This month, when I called up the landlord to check when and where he would meet me for rent, he as usual didn’t pick up the call. He called me up next morning and said he was half an hour away from where he would like to meet me. Having learnt my lessons and grown wiser, this time, I told him to call me upon reaching the spot and I would be there within 10 minutes. He never called up. Next morning, he again called me and said I would receive a call once he was at the place of meeting. But he didn’t call.
That day in the evening, I SMSed him asking for his account number so that I could transfer the rent online, sparing myself the ordeal of having to go through so much. He didn’t respond to the SMS.

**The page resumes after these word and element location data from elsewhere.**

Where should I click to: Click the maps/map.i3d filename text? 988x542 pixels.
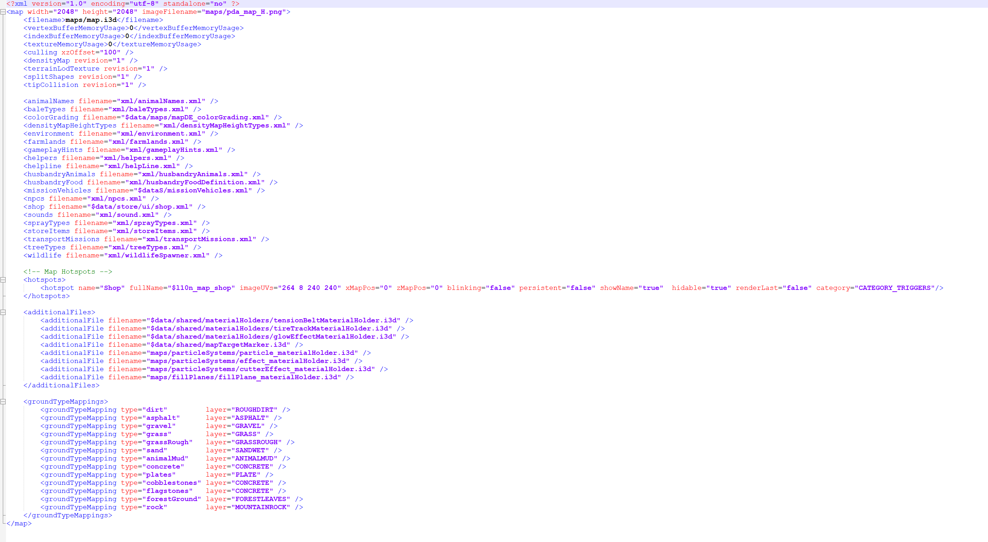click(x=91, y=20)
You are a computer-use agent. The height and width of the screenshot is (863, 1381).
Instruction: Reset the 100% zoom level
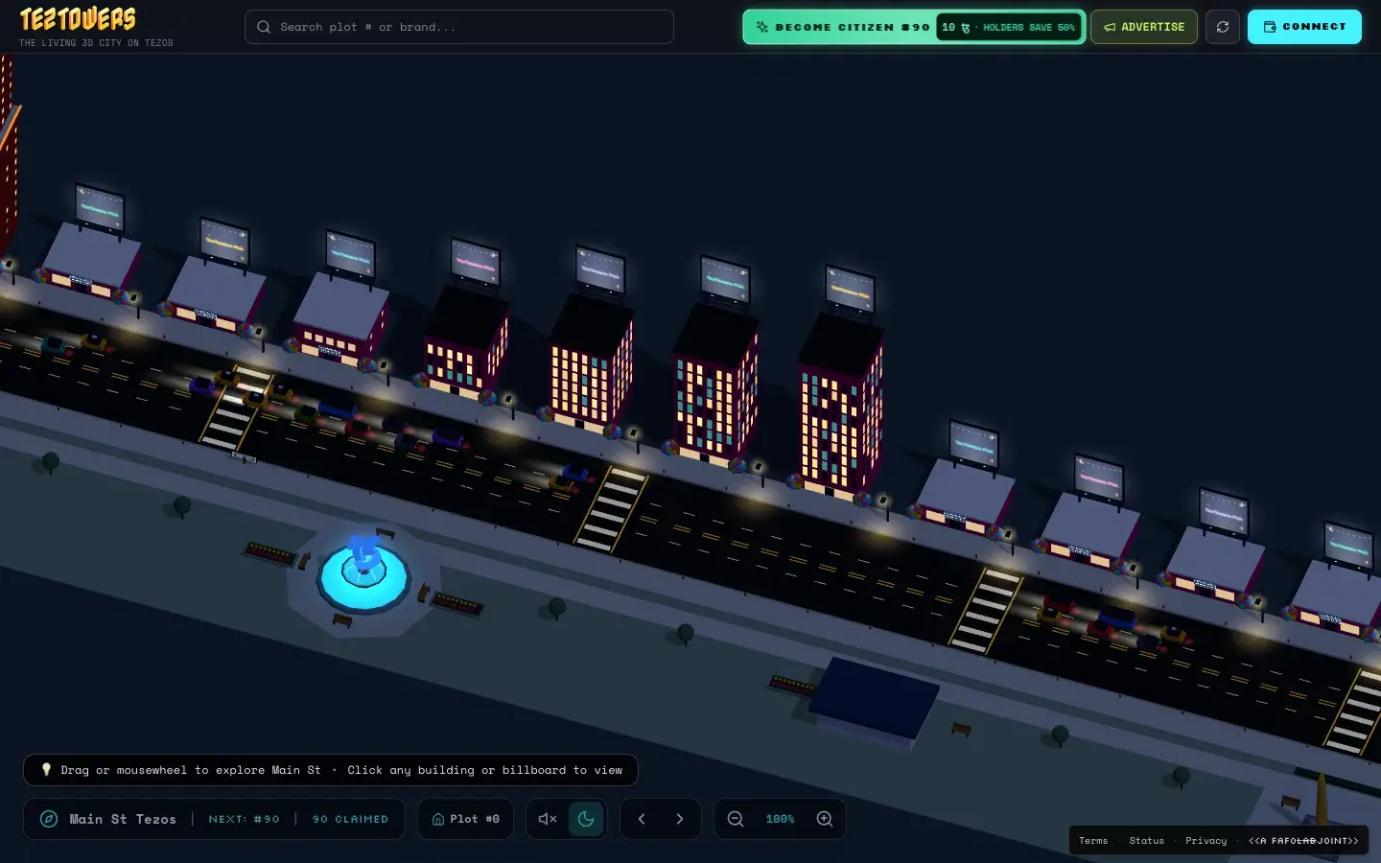780,819
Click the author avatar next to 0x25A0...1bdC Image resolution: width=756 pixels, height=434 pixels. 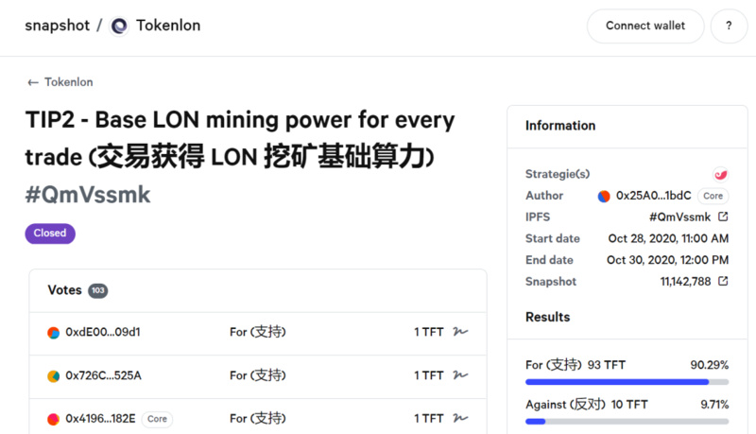pyautogui.click(x=604, y=196)
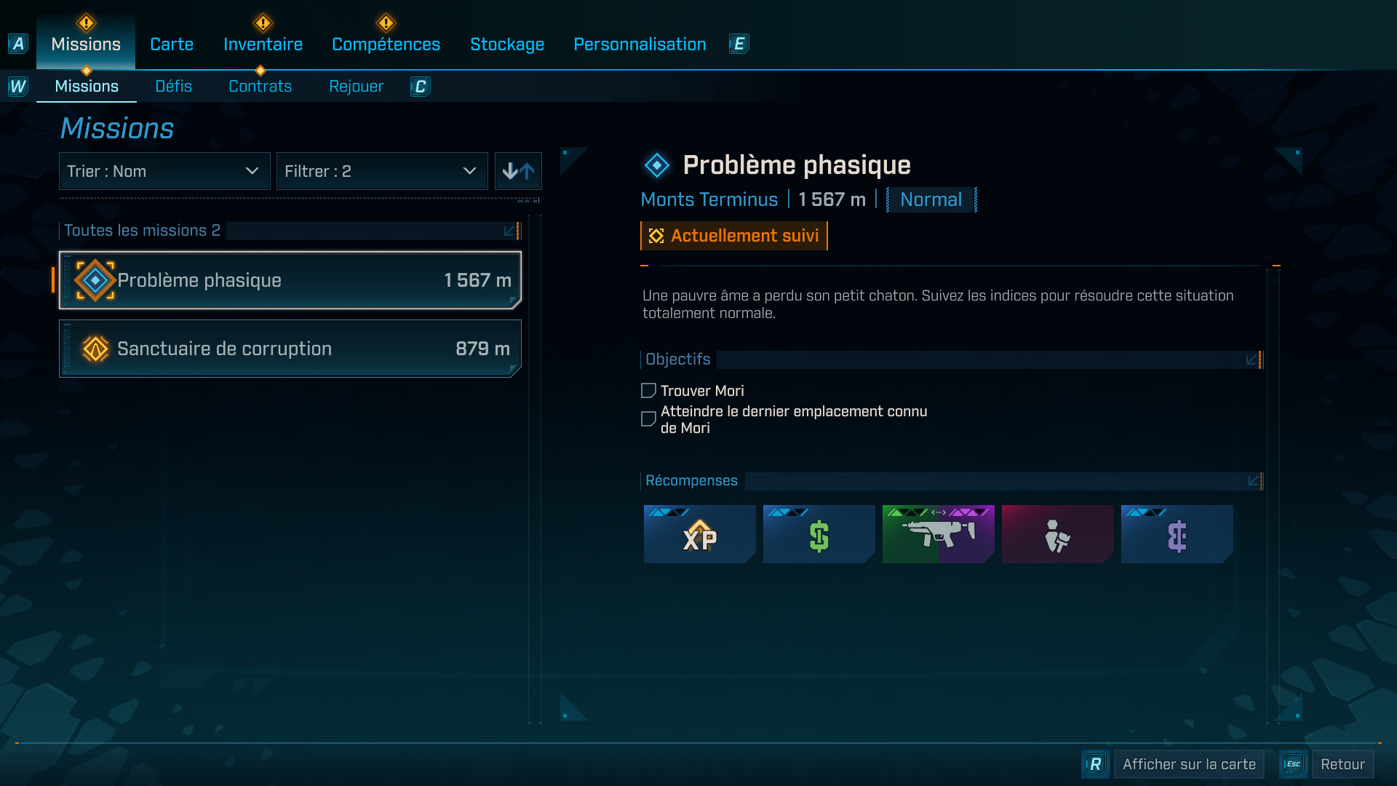Viewport: 1397px width, 786px height.
Task: Open the Trier : Nom dropdown
Action: pos(164,171)
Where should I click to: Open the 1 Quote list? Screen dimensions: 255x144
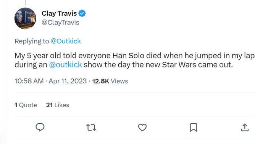(26, 105)
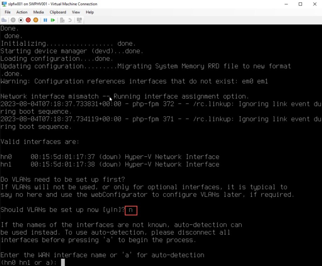322x266 pixels.
Task: Click the grayed-out Start VM icon
Action: pyautogui.click(x=13, y=20)
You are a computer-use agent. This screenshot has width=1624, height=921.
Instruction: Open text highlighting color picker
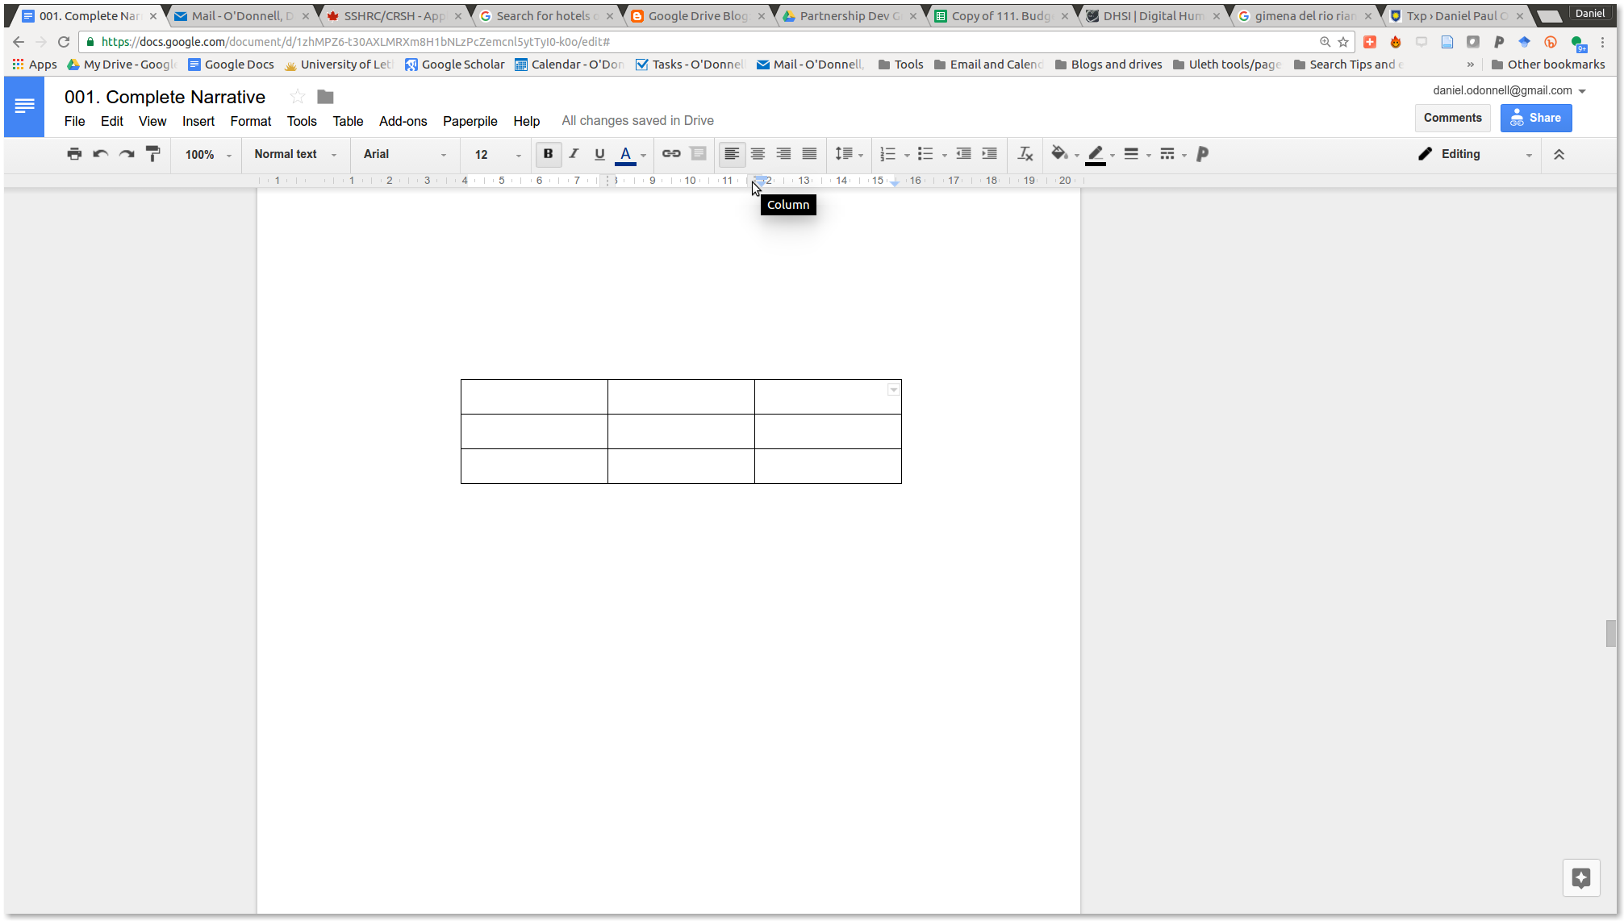click(x=1111, y=154)
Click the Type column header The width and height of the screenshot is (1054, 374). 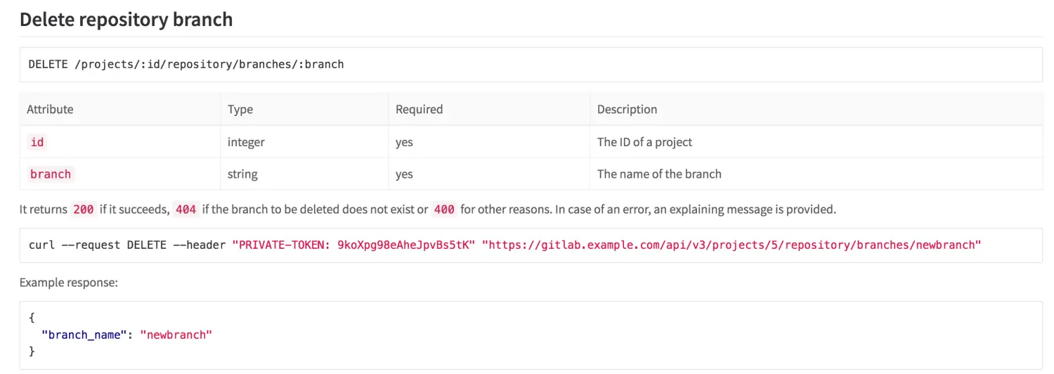click(240, 109)
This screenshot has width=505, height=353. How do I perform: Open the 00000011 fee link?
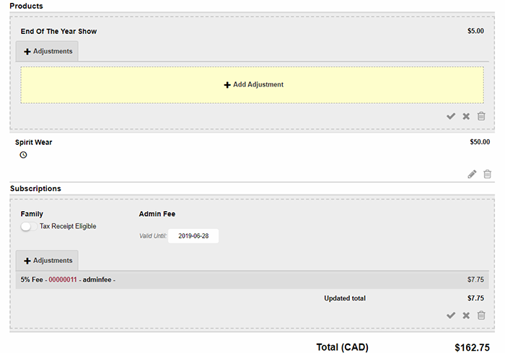click(x=62, y=280)
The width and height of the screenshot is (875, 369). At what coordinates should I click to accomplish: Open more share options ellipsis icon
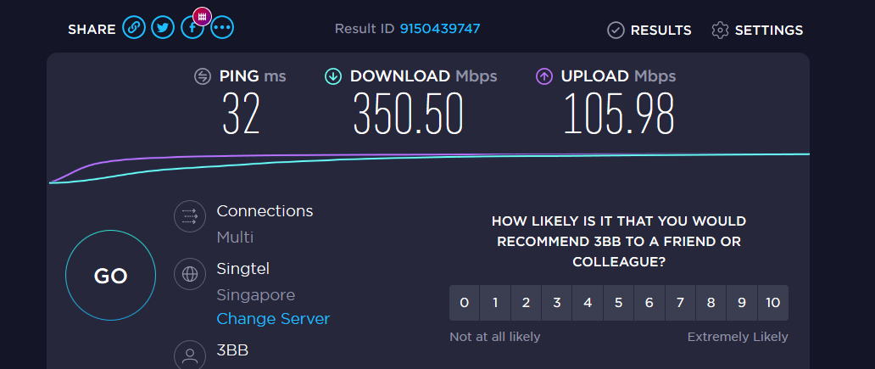222,27
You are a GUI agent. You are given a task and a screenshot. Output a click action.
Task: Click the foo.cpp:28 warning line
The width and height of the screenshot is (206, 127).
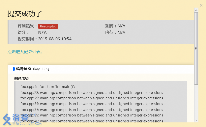(92, 93)
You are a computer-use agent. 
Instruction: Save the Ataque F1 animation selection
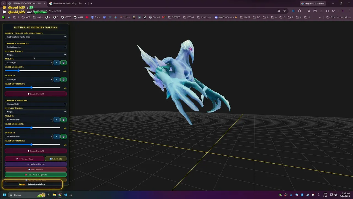click(63, 63)
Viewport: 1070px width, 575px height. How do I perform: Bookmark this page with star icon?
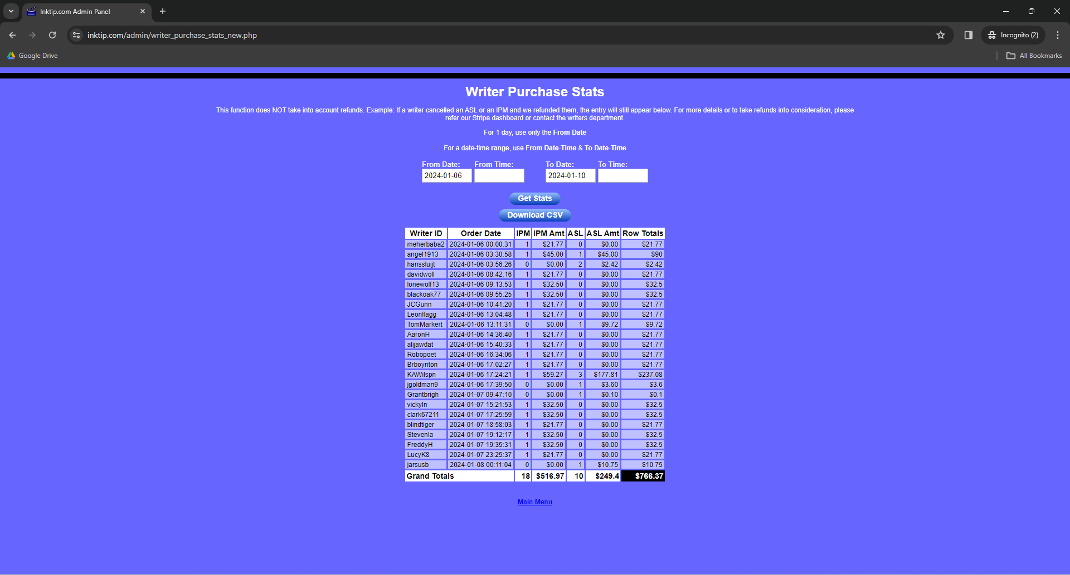(x=941, y=35)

This reluctance to receive money was something new. Earlier, although he used to keep me waiting, he answered phone calls and turned up for the rent. I knew he needed the money. What then was stopping him from coming?
I told my neighbour about the whole rent episode. He said the ownership of the house has changed and the current owner is the jeweller, whose jewellry shop is below my room on the ground floor. The neighbour, who is on good terms with the jeweller, said he would talk to the jeweler and get back to me on this.
Being a gentleman, if the neighbour told so much then there must be an iota of truth, I thought. But I wasn’t comfortable with him talking to the jeweller on my behalf, although I was reluctant to talk to the jeweller myself. If the house was the jeweller’s property, then it’s for him to approach me for rent, I reasoned.
All this happened over a weekend and once the following week started, I stopped being so concerned, but not for long. On Tuesday night, I found an SMS from the landlord asking me to call him up the next day. I decided as long as I wasn’t sure that he was the continuing owner of the building, I wouldn’t give him the rent. And the landlord would never reveal the true story. He had told me earlier about a possible sale of his property but hadn’t told it was the building in question.
I also reasoned that while both the landlord and the jeweller were crooks, the jeweller was the better of the two in that he was visible staying in the same building and unlike the landlord, I at least don’t know him to run away from anyone. Additionally, he is also financially healthier than the landlord, so I would be happier with him taking responsibility of returning my security deposit, a tidy sum. I made up my mind to talk to the jeweller next morning.
He said what my friend had predicted sometime back. The landlord had borrowed money from a bank mortgaging the house papers. When the landlord defaulted on the payment, the bank decided to auction the house. Upon coming to know that the house was going under the hammer, the jeweller together with a builder friend of his went and paid 10 lakhs to the bank to stop them from auctioning the property. Couple of weeks later, he garnered some more money and paid another 30 lakhs to the bank. The worth of the house has been assessed to be 1.5 crore. And that leaves 75 lakhs more for the jeweller to pay the bank.
I understood this development had been unfolding over quite sometime and the landlord had kept me in the dark. I asked the jeweller about who should I pay the rent to. He said to him.
I went back to my room and phoned the landlord to tell him the jeweller’s version of the story and informed him that I wouldn’t give him the rent this month onwards. I had expected some resistance from him, but I was in for a surprise. After hearing me out, he submissively said, “Oh, ok, no problem.” And I cut the call.
The submission confirmed the jeweller’s version.
So, according to me, this is how it stands. The building’s official owner is still the old landlord, but the ownership is disputed as the property has been forfeited by the bank. When the jeweller pays the remaining part of property worth, the ownership will go to him. A property dispute lawyer will be able to deduce it better.